■ Prompt: Type out the full set of entries again, unchanged.

■ Records provided:
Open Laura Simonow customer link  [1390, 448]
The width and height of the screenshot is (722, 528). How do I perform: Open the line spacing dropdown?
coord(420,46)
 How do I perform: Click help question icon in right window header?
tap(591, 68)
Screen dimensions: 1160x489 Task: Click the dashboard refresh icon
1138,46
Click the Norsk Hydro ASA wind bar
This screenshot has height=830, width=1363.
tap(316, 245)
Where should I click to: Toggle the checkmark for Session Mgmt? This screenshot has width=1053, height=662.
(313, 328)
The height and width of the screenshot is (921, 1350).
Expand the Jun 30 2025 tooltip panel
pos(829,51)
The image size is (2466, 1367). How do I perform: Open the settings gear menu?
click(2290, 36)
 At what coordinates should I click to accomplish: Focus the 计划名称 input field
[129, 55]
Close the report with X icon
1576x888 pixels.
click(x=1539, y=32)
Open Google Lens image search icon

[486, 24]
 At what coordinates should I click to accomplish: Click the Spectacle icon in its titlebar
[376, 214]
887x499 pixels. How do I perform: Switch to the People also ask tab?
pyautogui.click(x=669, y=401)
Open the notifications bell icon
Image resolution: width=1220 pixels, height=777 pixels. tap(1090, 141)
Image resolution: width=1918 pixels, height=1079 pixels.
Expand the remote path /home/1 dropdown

■ Completed task:
Open Laura Simonow customer link  [1390, 448]
The width and height of the screenshot is (722, 528). How do I perform: Open the line spacing dropdown?
coord(420,46)
 How do I perform: Click help question icon in right window header?
tap(591, 68)
Screen dimensions: 1160x489 Task: Click the dashboard refresh icon
1138,46
Click the Norsk Hydro ASA wind bar
This screenshot has height=830, width=1363.
tap(316, 245)
Where should I click to: Toggle the checkmark for Session Mgmt? This screenshot has width=1053, height=662.
(313, 328)
The height and width of the screenshot is (921, 1350).
Expand the Jun 30 2025 tooltip panel
pos(829,51)
The image size is (2466, 1367). How do I perform: Open the settings gear menu?
click(2290, 36)
 At what coordinates should I click to accomplish: Focus the 计划名称 input field
[129, 55]
Close the report with X icon
1576x888 pixels.
click(x=1539, y=32)
Open Google Lens image search icon

[486, 24]
 At what coordinates should I click to accomplish: Click the Spectacle icon in its titlebar
[376, 214]
887x499 pixels. How do I perform: Switch to the People also ask tab?
pyautogui.click(x=669, y=401)
Open the notifications bell icon
Image resolution: width=1220 pixels, height=777 pixels. tap(1090, 141)
Image resolution: width=1918 pixels, height=1079 pixels.
Expand the remote path /home/1 dropdown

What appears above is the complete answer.